• What is being asked
Express the records from the line containing "Image resolution: width=1315" through the line containing "Looking at the" as a Markdown table with the columns No. and Record, one row per line and no row for blank lines.

═════ Given records ═════

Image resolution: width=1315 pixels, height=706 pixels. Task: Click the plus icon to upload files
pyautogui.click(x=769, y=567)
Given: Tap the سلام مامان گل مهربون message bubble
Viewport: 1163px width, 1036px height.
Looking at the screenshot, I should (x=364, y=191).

═════
═════ Given records ═════

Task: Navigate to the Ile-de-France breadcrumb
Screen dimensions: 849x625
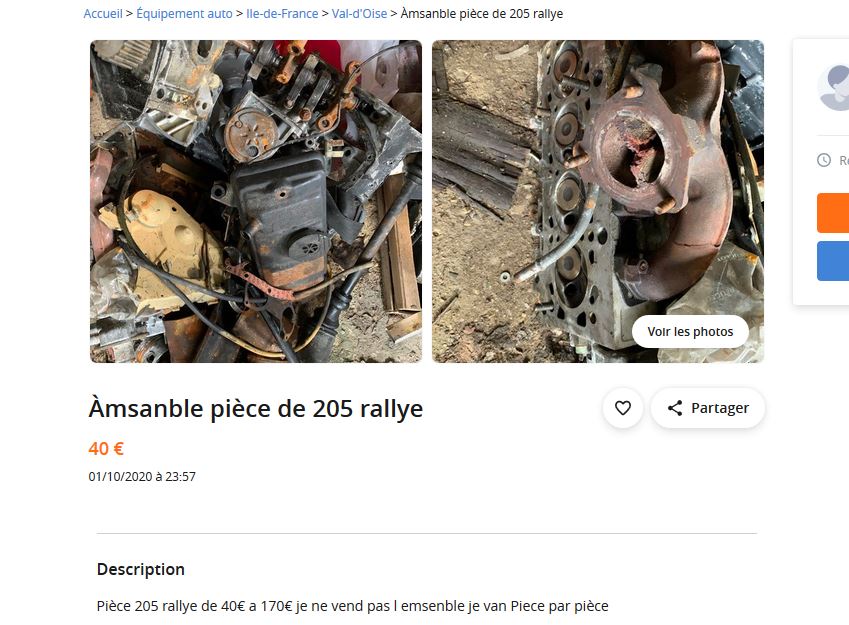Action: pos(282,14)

═════

• Completed exercise
| No. | Record |
|---|---|
| 1 | Image resolution: width=1315 pixels, height=706 pixels. Task: Click the plus icon to upload files |
| 2 | pyautogui.click(x=769, y=567) |
| 3 | Given: Tap the سلام مامان گل مهربون message bubble |
| 4 | Viewport: 1163px width, 1036px height. |
| 5 | Looking at the screenshot, I should (x=364, y=191). |